Тишина. Стрекочут кузнечики.
— Ну, держись, братва! Спектакль начинается. Вон атаман бежит. Не туши-ка,
На!.. Вот дает! Не смотри, что коротконогий!
Кухарченко взлетел на вершину холма, вырвал у меня бинокль.
— Только время потеряли даром! Я же говорил — с налета надо. Ультиматум вздумал писать. А плюс бе!.. Образованный слишком, не можешь без писанины! — Он разочарованно опустил бинокль, ожесточенно почесал затылок. — Не поверили. Время вышло…. — Но не такой человек Кухарченко, чтобы мириться с неудачей: — Эх, была не была! Веди, Витька, ваше благородие, в село!.. Какого хрена? Офицер ты германский или нет?..
— Постой, Лексей, а ну фрицы там? Что, Витька с ними по-английски будет балакать? Одних полицаев там, кажись, больше сотни! — нерешительно возразил «Ганс» Гущин.
— Потому и упускать жалко. По десять гавриков на каждого выходит. Рискнем.
Мы спустились по шляху с пригорка. Шли не спеша. Я впереди, по самой середине шляха. Сзади топали в ногу мои эрзац-фрицы. За нами — Кухарченко и Аксеныч с белыми «Нарукавниками» полицейских, Баженов с дегтярем, еще кто-то… Все дальше лес, все ближе село. Вот уже слева, за плетнем, потянулись ограды. За густыми вишневыми кустами стояла почерневшая от древности, покосившаяся баня с крошечным оконцем и рухнувшим предбанником.

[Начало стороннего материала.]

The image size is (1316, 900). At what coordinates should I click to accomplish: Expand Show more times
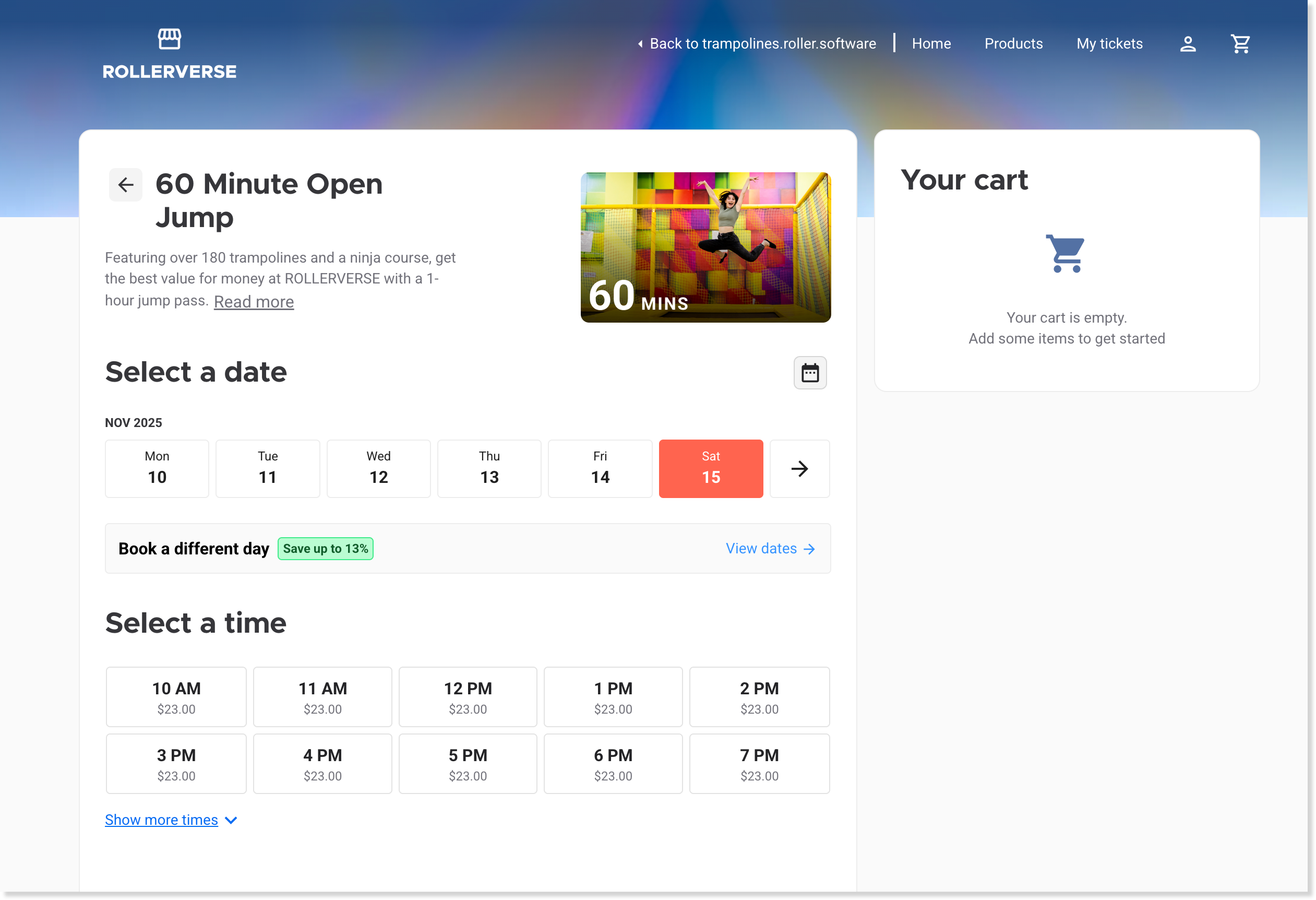click(161, 820)
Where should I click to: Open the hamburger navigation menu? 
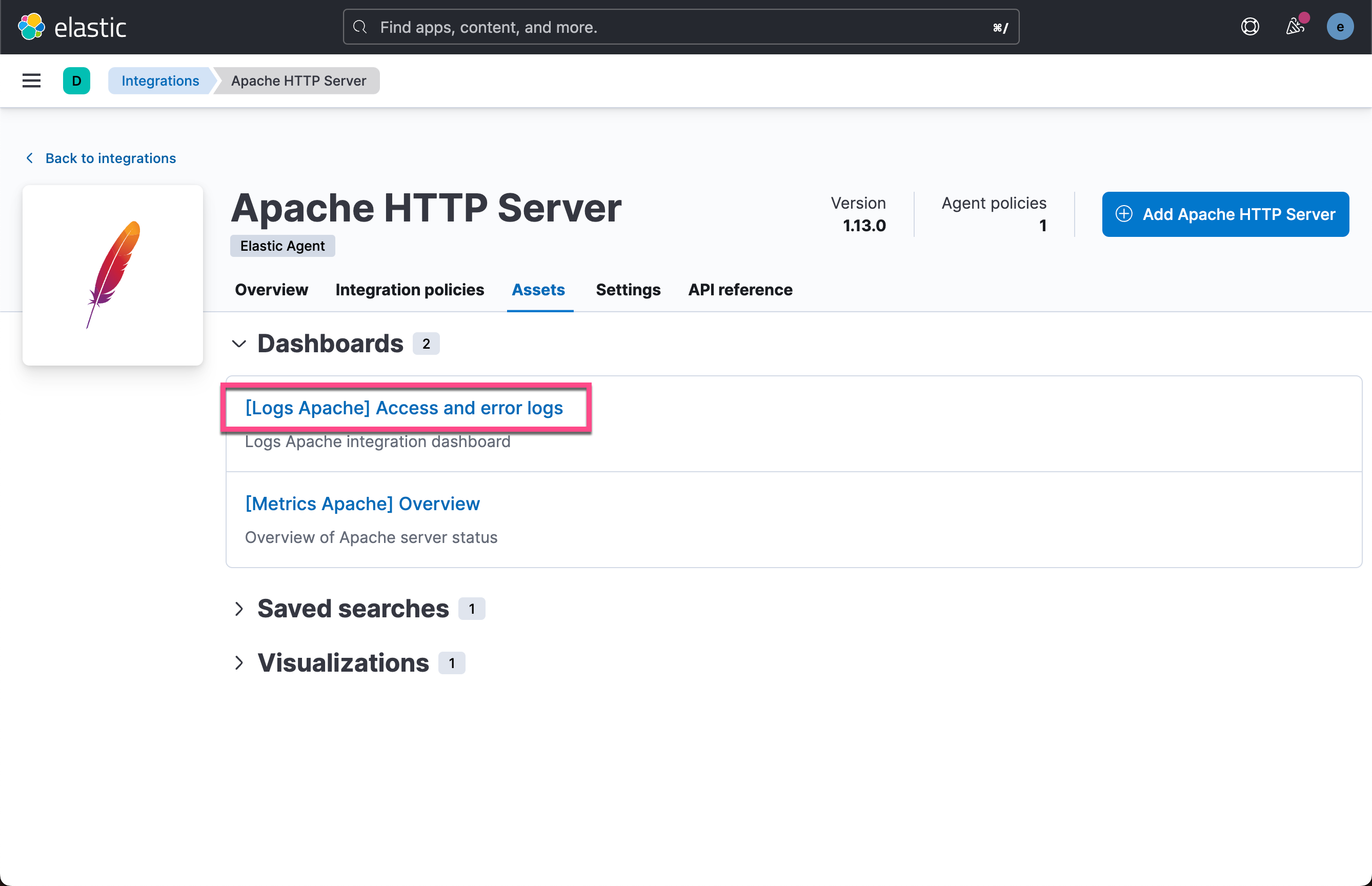[x=31, y=80]
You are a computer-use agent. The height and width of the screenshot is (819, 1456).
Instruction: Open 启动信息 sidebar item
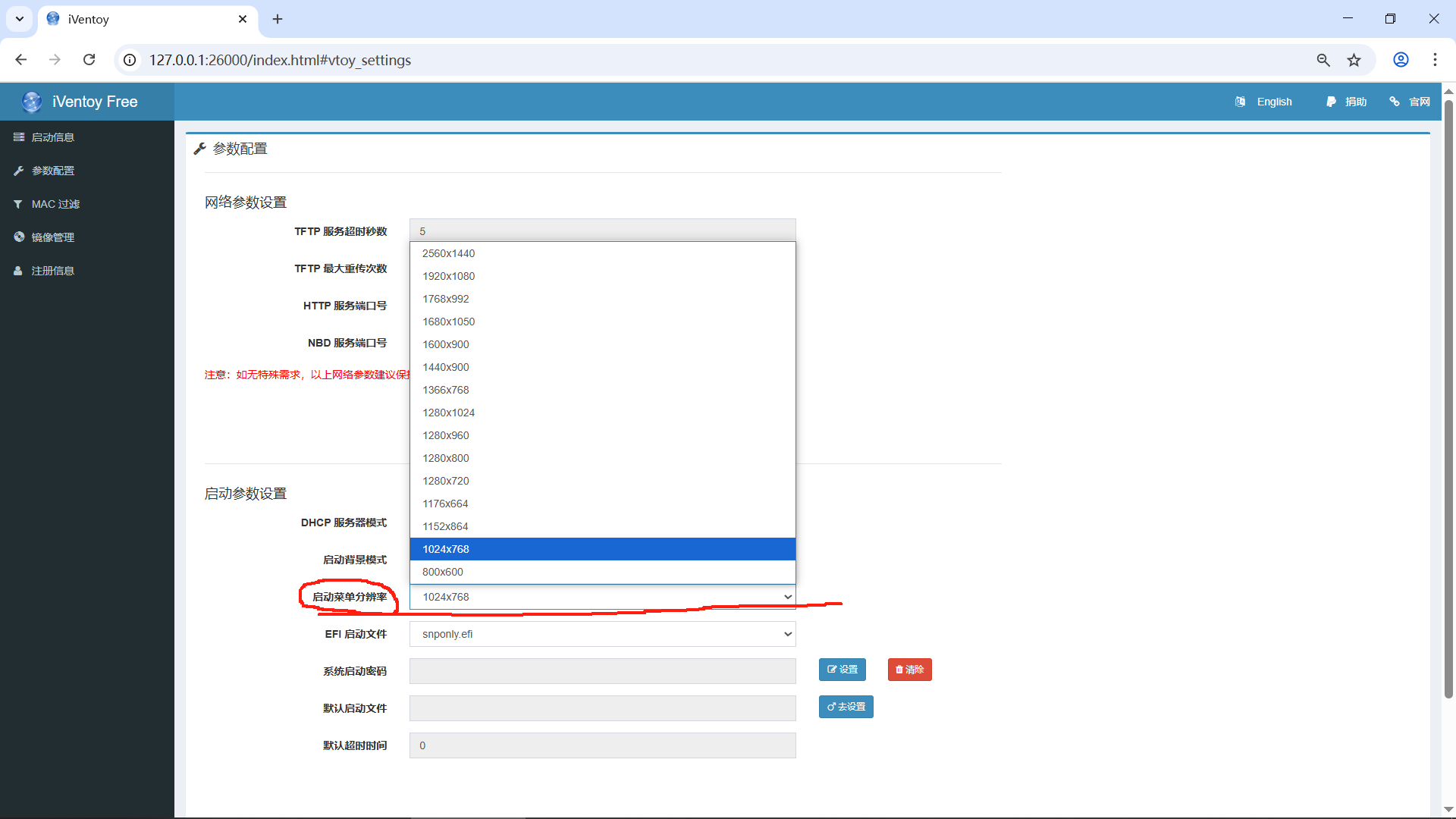(52, 137)
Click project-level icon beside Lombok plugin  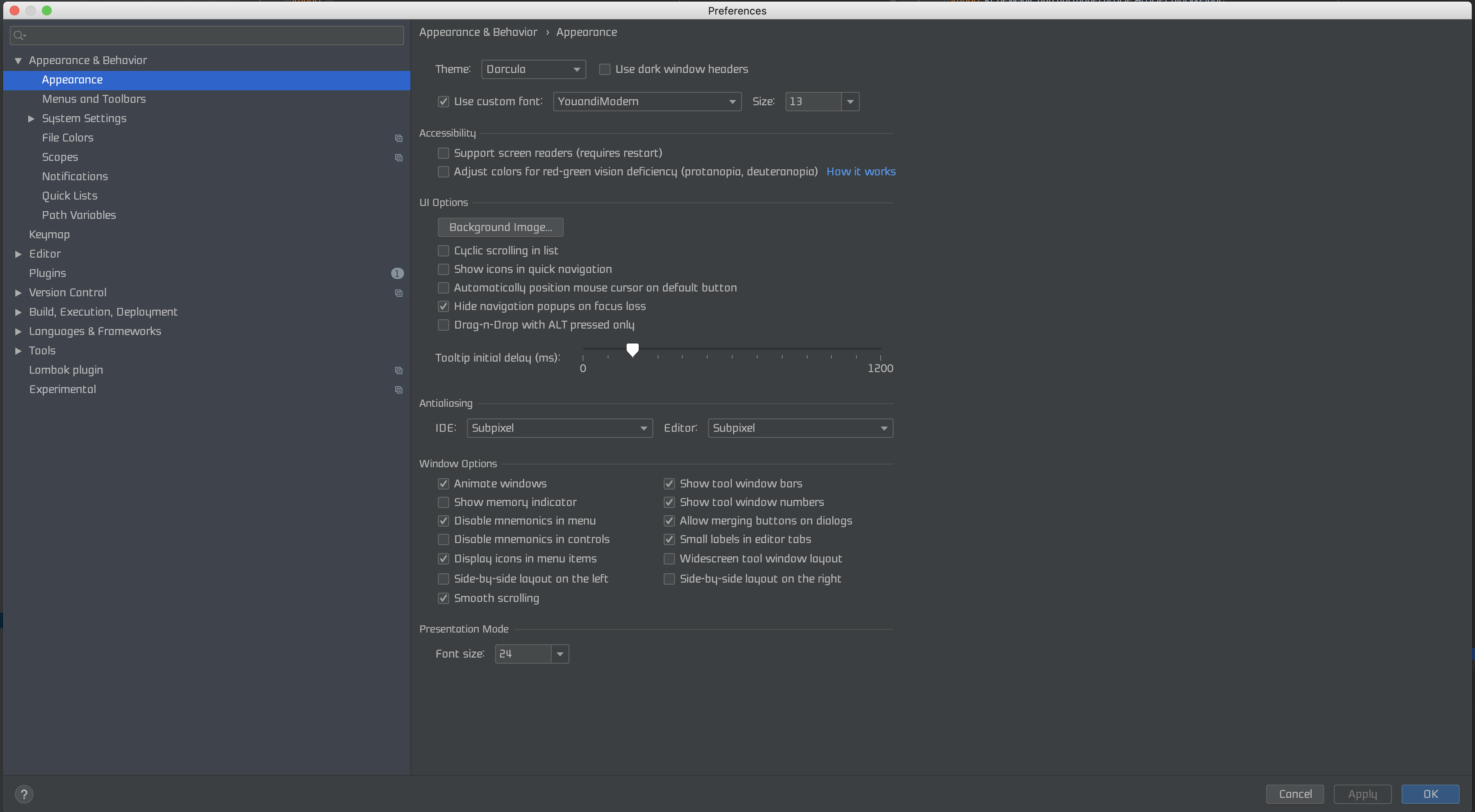click(398, 371)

А вдруг, думал я, в Перекладовичах из ста «гавриков» найдется один мало-мальски понимающий по-немецки? А что, если там и впрямь немцы? Как «до свидания»-то будет — «ауфвидерзейен»?
И вдруг все вокруг разлетается в страшном взрыве. Я разом глохну и слепну. Первая мысль, молнией промелькнувшая в мигом опустевшей голове: «Мина!» Но в следующее мгновение сознание и чувства возвращаются ко мне — и, падая, с необычайной ясностью вижу пустой шлях и слышу частые-частые выстрелы. Засада! На секунду я весь сжимаюсь и сразу же начинаю неудержимо расти, разбухаю во все стороны, заполняю собой шлях. Никак не могу понять, почему ни одна из визжащих вокруг пуль еще не прошила мое беззащитное тело. Весь мир заполнен секущими воздух струями смертоносного металла, исступленным, замораживающим душу воем. Вдавливаюсь в землю, но спина продолжает пухнуть, и каждый нерв ноет и стонет в ожидании пули… Ползу — щеку царапают острые камешки, в рот и глаза лезет седая, горячая пыль. Добираюсь до березы на краю шляха. Сваливаюсь в кювет и чихаю, жадно глотаю воздух. Жив! Жив!
Кричу что-то, размахиваю парабеллумом. Из-за жидкого, в три ветки, придорожного кустика выглядывает посеревшее лицо Гущина. Выпускаю всю обойму, восемь патронов, по вишневому кустарнику, из которого стреляют полицаи. Над головой взвизгивают и рвутся разрывные. Падают хлопья бересты, кружась опускаются листья.
— Обходят! — кричат сзади.
Отстреливаясь, по-рачьи отползаем вдоль кювета, от березы к березе. Трусы! Их больше сотни, а нас всего пятеро. А они испугались нашего огня. Лешкиного автомата, пулемета Баженова. Они боятся высунуть нос из кустарника, они уже не бьют по цели.
Их руки дрожат, они мажут, мажут!.. Вояки! Стоило им посадить в кювет пулеметчика, и никто из нас не ушел бы живым из ловушки!
Слева по огородам перебегают и ложатся фигурки полицаев. Их не разглядеть: солнце бьет прямо в глаза. Обходят!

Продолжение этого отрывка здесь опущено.